> Input material
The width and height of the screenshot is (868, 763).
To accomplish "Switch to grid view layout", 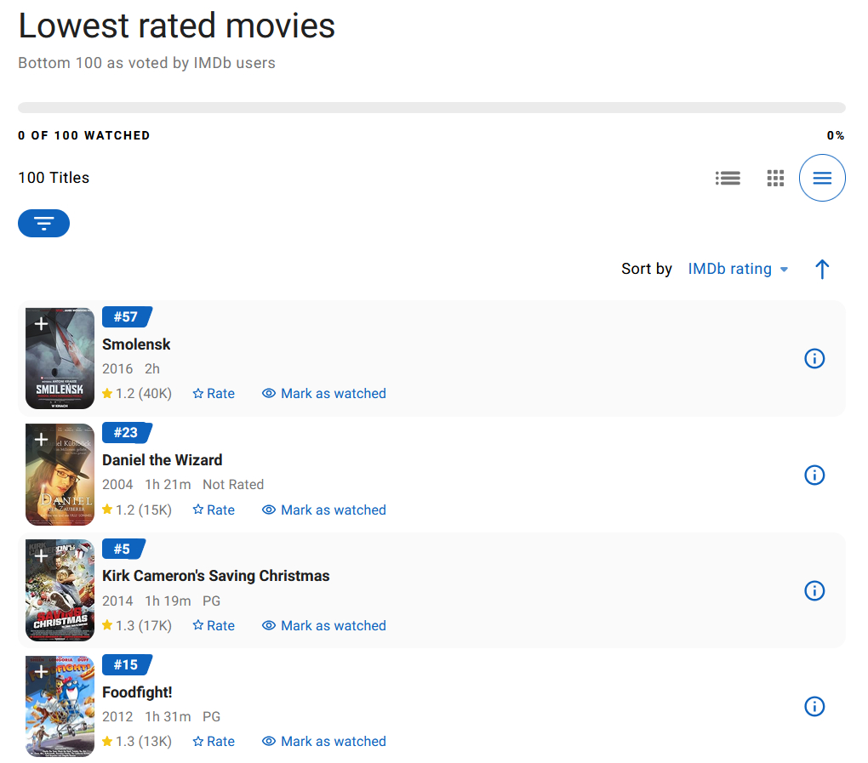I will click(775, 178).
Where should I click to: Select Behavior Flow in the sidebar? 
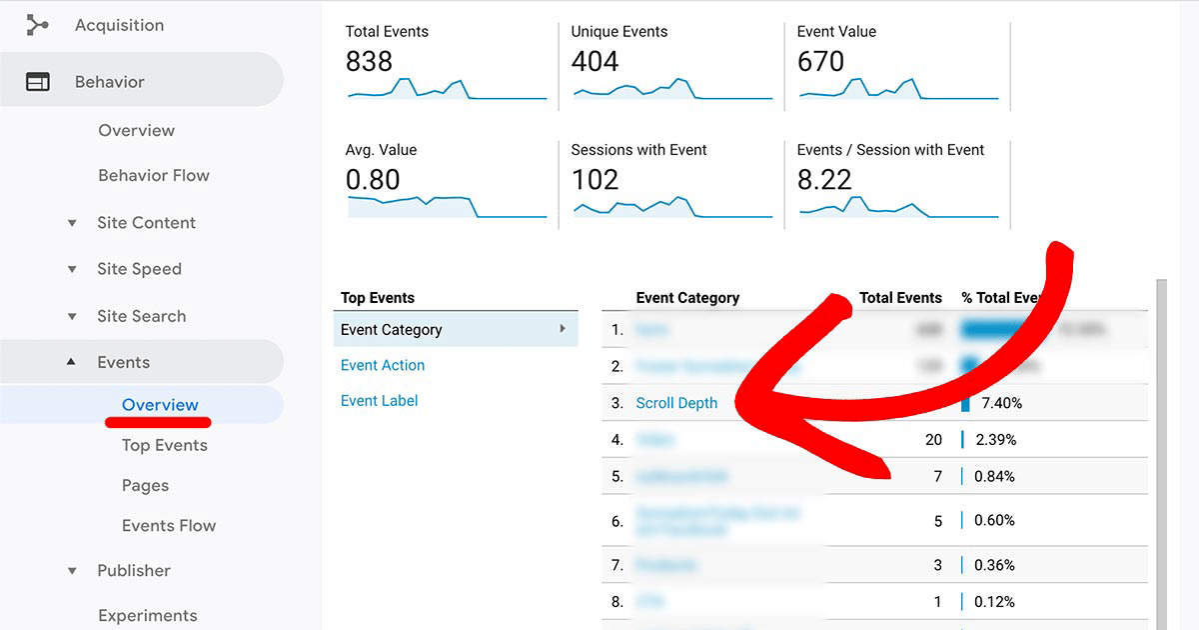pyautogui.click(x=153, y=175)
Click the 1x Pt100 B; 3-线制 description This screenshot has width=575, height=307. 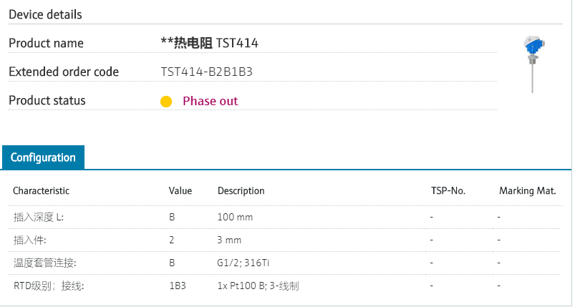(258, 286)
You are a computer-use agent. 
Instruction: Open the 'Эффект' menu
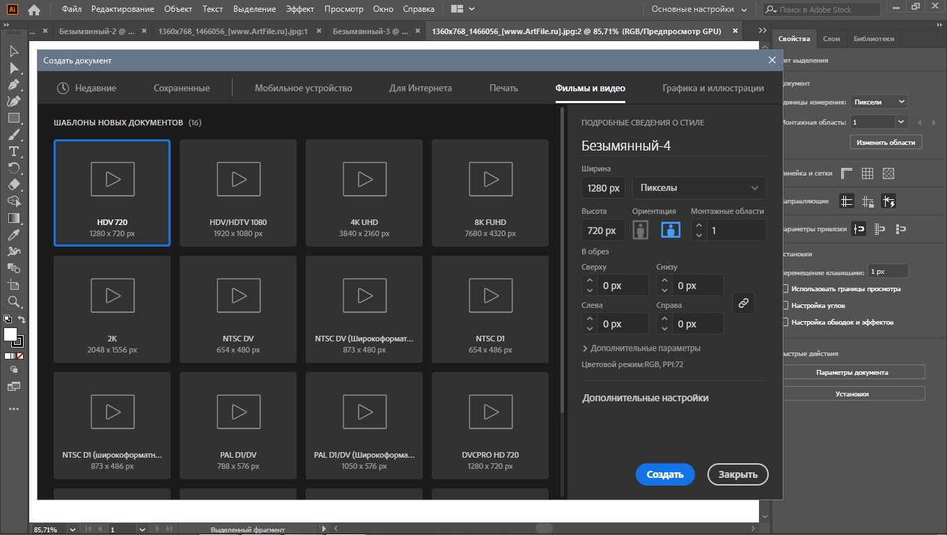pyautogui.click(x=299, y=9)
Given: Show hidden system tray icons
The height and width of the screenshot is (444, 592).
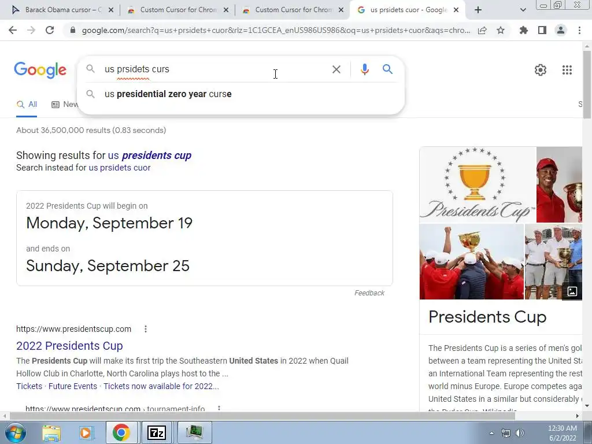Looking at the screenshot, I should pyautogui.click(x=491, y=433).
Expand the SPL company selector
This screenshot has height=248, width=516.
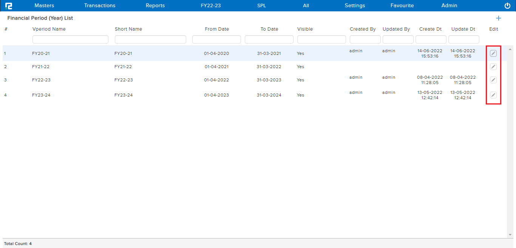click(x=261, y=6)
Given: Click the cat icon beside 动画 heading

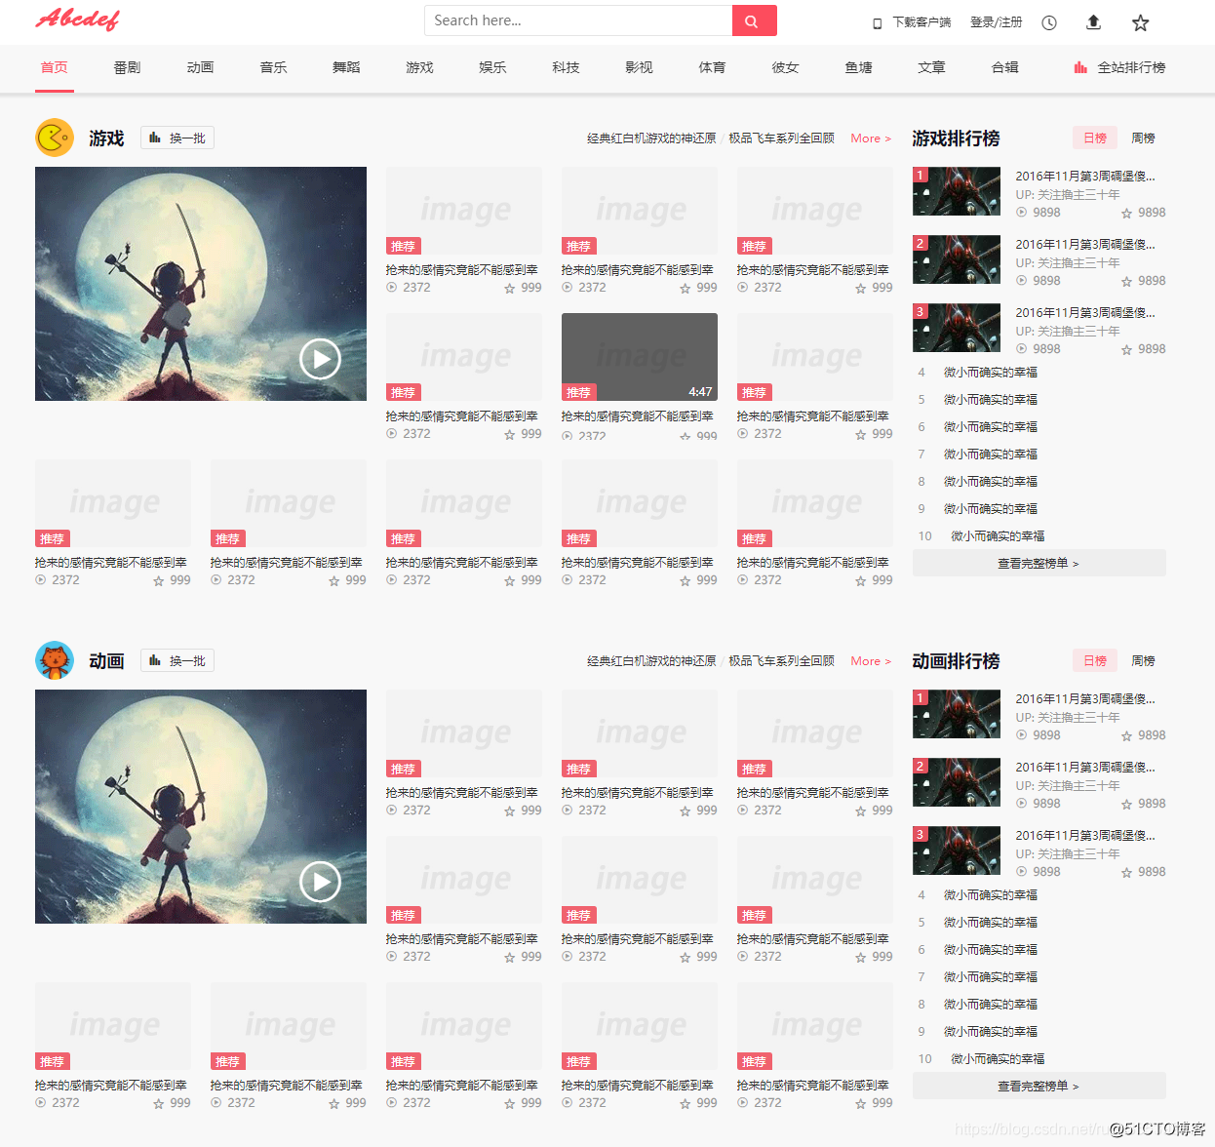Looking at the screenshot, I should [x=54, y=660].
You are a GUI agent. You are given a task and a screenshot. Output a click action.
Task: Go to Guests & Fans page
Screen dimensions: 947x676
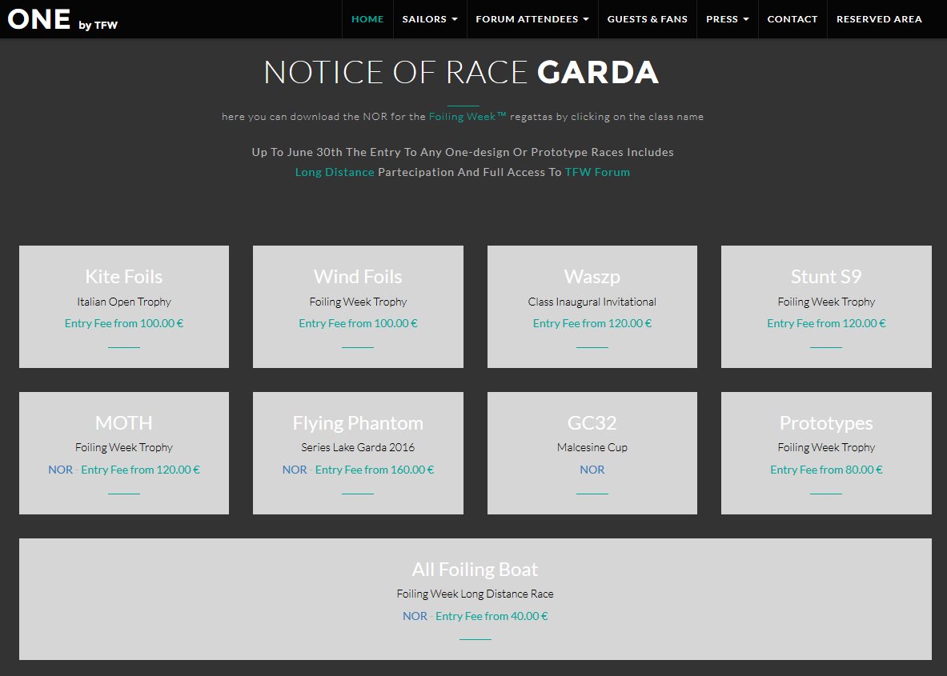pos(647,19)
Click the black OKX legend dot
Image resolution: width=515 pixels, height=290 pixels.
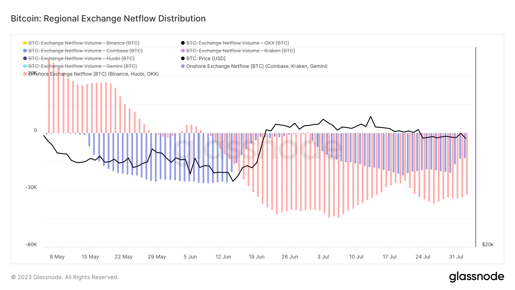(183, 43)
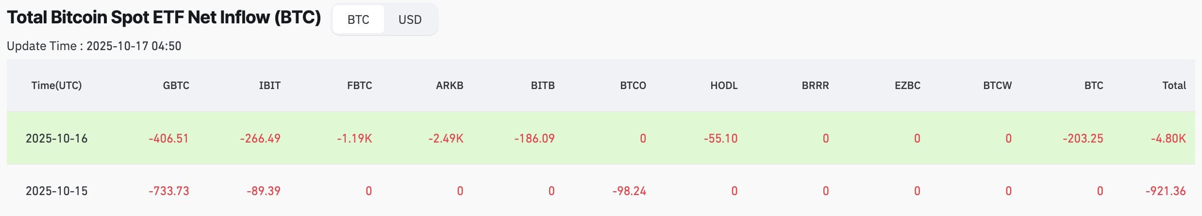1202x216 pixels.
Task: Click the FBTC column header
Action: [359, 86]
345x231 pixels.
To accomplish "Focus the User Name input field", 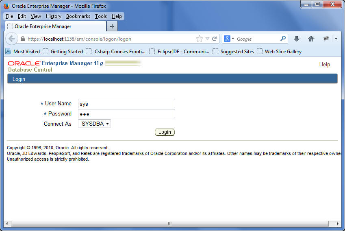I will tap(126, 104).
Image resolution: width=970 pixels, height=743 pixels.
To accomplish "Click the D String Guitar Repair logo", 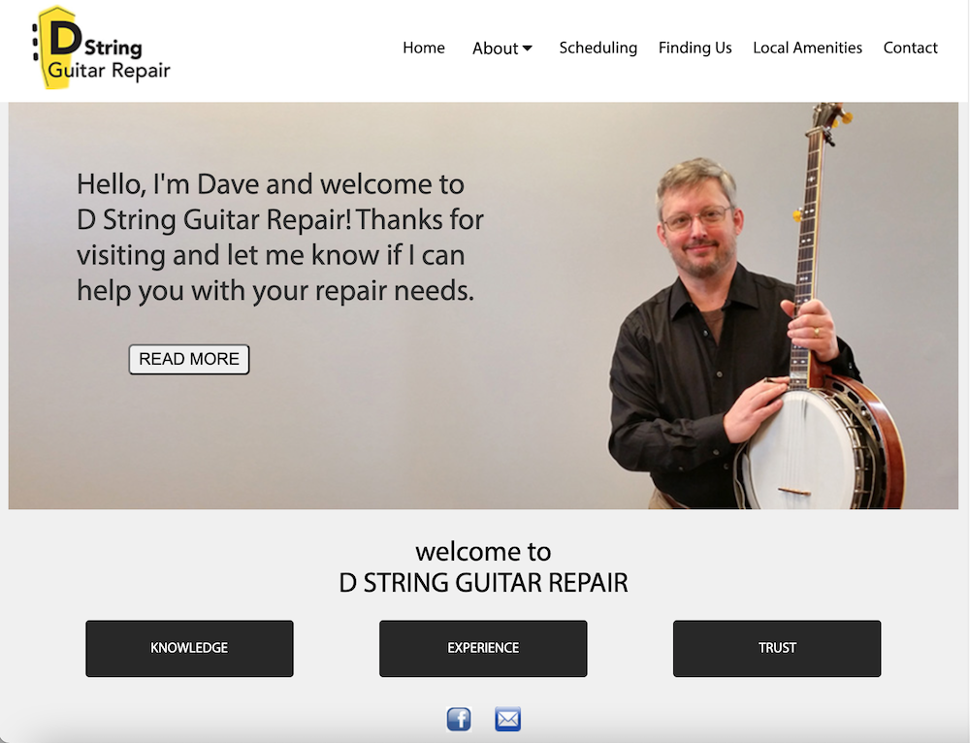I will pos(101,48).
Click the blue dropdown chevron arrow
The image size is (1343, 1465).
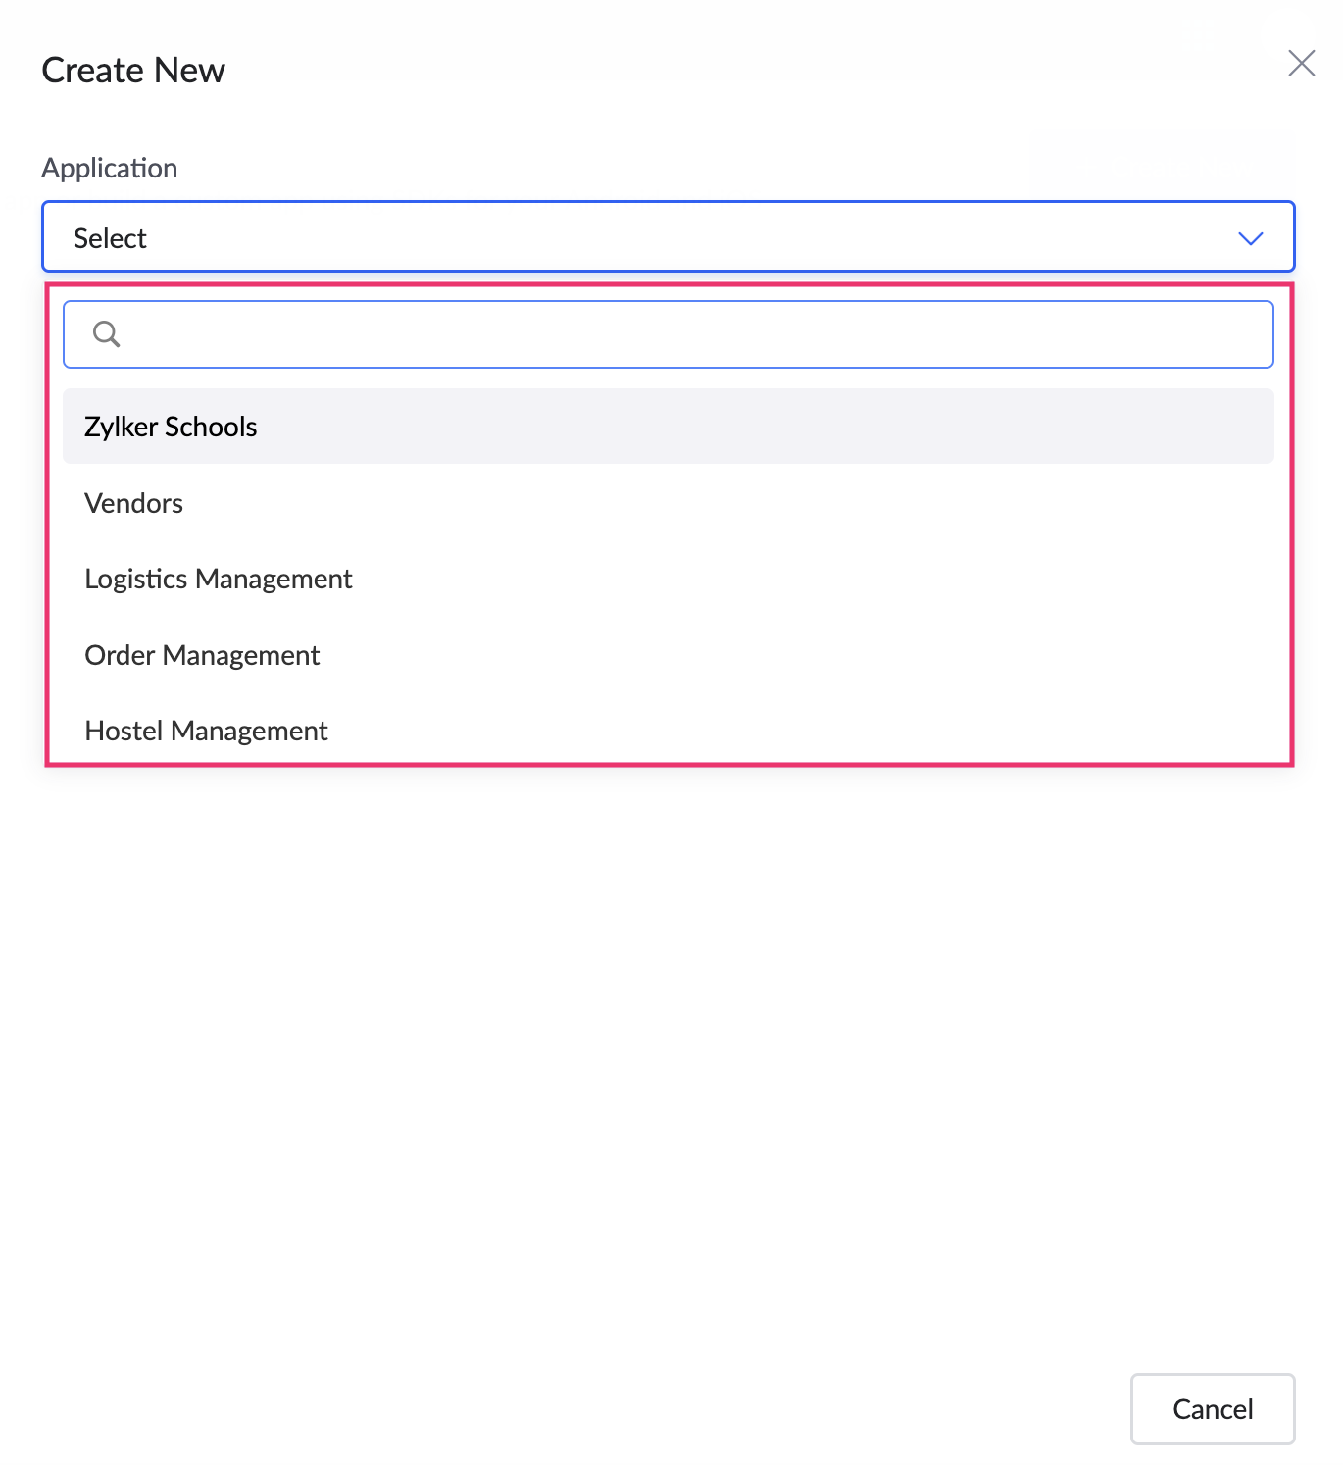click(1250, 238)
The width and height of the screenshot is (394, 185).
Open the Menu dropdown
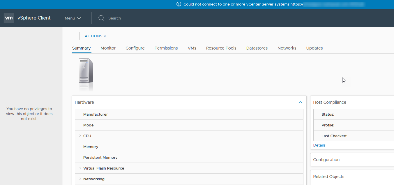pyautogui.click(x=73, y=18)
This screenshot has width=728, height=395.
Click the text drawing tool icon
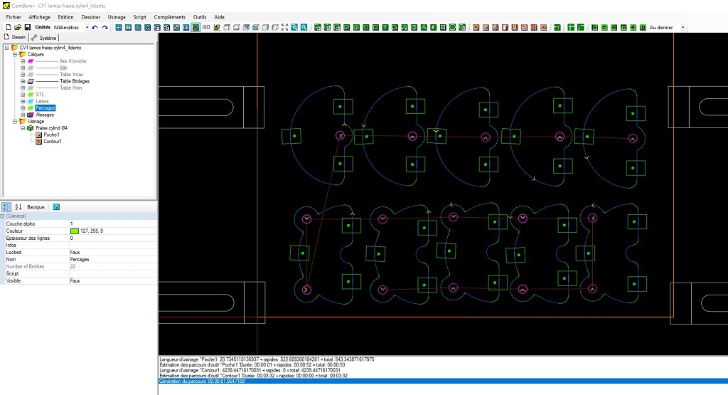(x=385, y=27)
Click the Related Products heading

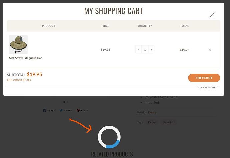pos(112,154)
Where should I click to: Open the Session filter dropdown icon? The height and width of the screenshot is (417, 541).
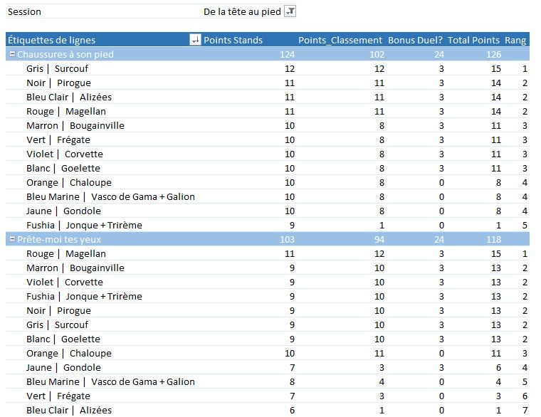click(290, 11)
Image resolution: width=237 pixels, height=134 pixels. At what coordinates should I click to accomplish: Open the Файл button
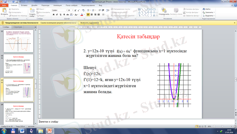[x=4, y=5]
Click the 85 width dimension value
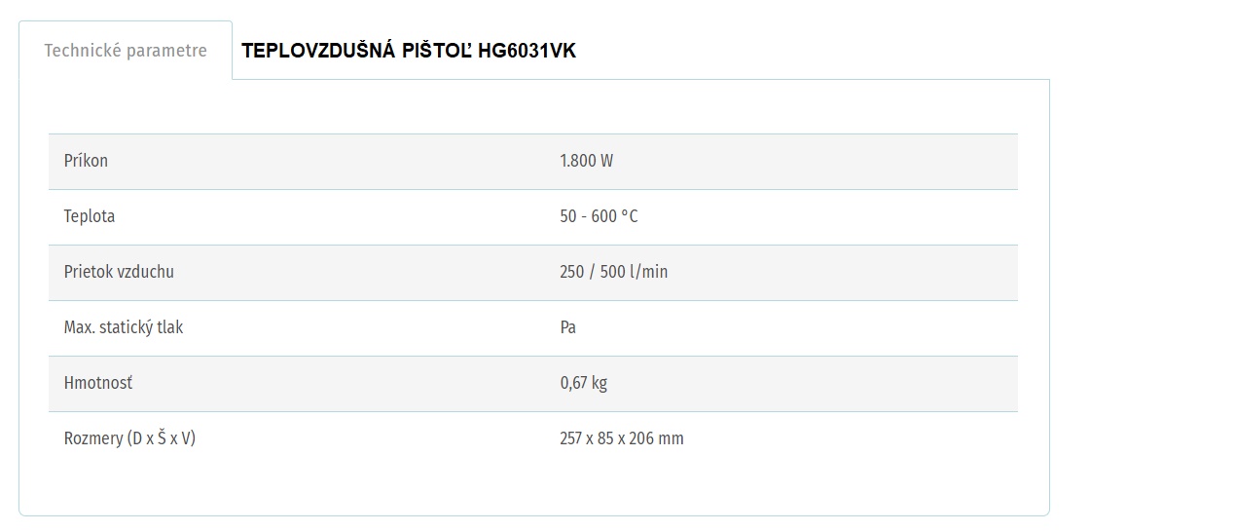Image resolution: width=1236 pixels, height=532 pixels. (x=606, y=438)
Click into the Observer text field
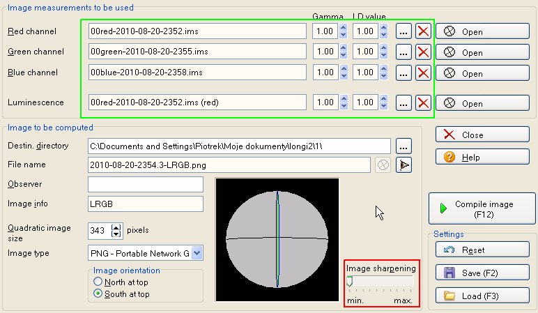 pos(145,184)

> Do this
Copy out the material from the line containing "Where should I click to: Open" up to and including its final line, leaving out the pictures.

> Written answer
Where should I click to: Open the Session filter dropdown icon? The height and width of the screenshot is (417, 541).
click(290, 11)
Image resolution: width=237 pixels, height=134 pixels. At what coordinates should I click to accomplish: Open the Файл button
[x=4, y=5]
Click the 85 width dimension value
Image resolution: width=1236 pixels, height=532 pixels. (x=606, y=438)
Click into the Observer text field
 pos(145,184)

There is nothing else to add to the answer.